- [SUPPLIED ENTRIES]

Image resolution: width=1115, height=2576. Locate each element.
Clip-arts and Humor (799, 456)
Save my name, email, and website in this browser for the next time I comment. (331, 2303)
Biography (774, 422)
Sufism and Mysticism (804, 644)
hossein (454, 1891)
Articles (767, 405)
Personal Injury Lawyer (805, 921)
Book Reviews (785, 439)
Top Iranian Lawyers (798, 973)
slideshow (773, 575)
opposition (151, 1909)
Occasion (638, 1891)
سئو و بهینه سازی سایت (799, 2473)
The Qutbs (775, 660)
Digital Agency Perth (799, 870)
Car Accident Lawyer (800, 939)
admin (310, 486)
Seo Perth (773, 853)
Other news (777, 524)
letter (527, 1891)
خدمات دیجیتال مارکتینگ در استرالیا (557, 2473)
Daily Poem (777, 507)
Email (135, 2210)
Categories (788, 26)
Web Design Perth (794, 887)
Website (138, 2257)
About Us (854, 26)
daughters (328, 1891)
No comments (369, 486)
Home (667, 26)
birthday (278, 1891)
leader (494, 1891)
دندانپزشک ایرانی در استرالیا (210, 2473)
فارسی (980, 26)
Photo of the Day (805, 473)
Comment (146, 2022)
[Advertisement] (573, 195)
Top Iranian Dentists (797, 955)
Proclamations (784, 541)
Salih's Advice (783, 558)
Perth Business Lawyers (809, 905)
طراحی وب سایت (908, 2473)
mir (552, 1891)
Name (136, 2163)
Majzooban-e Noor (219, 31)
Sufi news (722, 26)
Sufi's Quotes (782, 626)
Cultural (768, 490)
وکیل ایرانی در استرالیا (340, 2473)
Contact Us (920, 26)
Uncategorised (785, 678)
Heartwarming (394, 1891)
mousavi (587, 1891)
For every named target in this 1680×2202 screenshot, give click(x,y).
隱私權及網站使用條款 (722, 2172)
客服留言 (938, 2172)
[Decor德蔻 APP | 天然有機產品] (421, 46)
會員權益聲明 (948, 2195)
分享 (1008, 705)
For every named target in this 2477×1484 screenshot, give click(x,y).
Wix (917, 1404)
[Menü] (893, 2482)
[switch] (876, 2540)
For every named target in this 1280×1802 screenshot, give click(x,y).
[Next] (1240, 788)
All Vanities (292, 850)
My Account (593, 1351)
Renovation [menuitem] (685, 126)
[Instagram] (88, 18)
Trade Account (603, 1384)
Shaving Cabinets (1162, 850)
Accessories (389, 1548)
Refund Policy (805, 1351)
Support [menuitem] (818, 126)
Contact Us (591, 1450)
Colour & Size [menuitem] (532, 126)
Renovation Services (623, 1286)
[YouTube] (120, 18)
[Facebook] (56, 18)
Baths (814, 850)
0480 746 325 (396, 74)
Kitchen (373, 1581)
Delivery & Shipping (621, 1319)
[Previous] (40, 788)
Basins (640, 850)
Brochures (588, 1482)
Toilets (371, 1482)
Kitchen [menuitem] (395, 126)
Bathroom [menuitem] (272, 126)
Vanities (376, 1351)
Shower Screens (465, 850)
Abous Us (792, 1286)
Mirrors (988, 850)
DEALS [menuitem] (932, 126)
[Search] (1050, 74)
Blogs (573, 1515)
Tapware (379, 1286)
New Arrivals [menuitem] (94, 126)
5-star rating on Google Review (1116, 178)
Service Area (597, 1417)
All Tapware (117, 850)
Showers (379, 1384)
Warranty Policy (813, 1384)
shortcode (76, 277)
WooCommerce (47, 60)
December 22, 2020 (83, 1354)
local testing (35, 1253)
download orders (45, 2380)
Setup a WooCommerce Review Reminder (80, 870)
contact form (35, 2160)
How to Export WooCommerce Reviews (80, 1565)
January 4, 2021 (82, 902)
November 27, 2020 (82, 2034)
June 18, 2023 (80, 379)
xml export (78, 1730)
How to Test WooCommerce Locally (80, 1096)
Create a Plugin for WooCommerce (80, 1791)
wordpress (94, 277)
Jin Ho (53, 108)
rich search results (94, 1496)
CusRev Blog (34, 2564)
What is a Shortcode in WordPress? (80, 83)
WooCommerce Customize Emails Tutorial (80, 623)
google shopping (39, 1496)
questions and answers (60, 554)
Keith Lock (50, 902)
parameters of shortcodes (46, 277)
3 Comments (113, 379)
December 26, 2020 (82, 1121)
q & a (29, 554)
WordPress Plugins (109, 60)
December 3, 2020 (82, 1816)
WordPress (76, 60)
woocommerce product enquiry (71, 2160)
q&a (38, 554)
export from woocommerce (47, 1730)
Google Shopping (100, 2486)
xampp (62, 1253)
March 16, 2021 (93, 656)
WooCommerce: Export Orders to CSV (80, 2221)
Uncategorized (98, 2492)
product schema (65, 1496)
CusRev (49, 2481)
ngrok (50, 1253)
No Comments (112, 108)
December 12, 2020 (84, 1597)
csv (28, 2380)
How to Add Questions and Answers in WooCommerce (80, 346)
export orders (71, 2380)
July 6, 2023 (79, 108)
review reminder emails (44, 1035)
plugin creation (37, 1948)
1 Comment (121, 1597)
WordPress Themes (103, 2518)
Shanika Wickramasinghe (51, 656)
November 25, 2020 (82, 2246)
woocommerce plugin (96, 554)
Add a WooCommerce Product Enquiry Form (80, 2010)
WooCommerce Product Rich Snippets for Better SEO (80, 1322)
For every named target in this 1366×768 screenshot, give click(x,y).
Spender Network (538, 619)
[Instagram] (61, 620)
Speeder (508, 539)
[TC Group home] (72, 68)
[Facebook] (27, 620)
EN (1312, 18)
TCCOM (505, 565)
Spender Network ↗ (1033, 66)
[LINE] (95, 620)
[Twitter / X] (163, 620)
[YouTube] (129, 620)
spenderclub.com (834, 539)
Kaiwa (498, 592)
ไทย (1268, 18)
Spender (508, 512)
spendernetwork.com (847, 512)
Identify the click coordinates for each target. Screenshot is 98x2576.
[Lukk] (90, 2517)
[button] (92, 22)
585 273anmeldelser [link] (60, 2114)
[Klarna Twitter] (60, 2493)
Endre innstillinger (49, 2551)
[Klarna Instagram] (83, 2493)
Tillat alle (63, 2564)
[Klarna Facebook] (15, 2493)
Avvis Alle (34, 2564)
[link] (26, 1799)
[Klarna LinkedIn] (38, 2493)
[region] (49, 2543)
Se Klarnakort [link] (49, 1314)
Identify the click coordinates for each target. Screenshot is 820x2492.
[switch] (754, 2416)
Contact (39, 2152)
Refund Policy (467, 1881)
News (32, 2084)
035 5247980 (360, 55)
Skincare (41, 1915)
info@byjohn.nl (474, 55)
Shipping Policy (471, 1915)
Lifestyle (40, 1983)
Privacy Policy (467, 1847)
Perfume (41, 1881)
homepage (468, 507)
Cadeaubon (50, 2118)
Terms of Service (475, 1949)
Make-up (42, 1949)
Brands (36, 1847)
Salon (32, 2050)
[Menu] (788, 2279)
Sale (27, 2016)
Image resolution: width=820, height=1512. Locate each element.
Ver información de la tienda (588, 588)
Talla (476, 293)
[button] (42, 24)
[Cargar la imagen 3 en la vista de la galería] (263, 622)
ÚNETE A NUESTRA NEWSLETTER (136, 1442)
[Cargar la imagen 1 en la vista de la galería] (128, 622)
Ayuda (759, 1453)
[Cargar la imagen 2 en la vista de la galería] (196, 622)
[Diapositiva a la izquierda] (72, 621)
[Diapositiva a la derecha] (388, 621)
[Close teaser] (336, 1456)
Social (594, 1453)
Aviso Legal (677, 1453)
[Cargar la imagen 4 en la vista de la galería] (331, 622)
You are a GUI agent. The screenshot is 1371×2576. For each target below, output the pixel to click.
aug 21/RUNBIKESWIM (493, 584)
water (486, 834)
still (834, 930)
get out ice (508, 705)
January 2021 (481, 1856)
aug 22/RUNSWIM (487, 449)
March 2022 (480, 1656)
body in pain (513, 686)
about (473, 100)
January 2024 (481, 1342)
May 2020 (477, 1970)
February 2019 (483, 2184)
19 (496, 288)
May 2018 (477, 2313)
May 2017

- [WHAT TO DO] Above are the records. Copy the lines beginning at the one that has "Speeder (508, 539)" and ending with the one that has "spendernetwork.com (847, 512)", unchanged.

- [THE COMPLETED TASK]
Speeder (508, 539)
[TC Group home] (72, 68)
[Facebook] (27, 620)
EN (1312, 18)
TCCOM (505, 565)
Spender Network ↗ (1033, 66)
[LINE] (95, 620)
[Twitter / X] (163, 620)
[YouTube] (129, 620)
spenderclub.com (834, 539)
Kaiwa (498, 592)
ไทย (1268, 18)
Spender (508, 512)
spendernetwork.com (847, 512)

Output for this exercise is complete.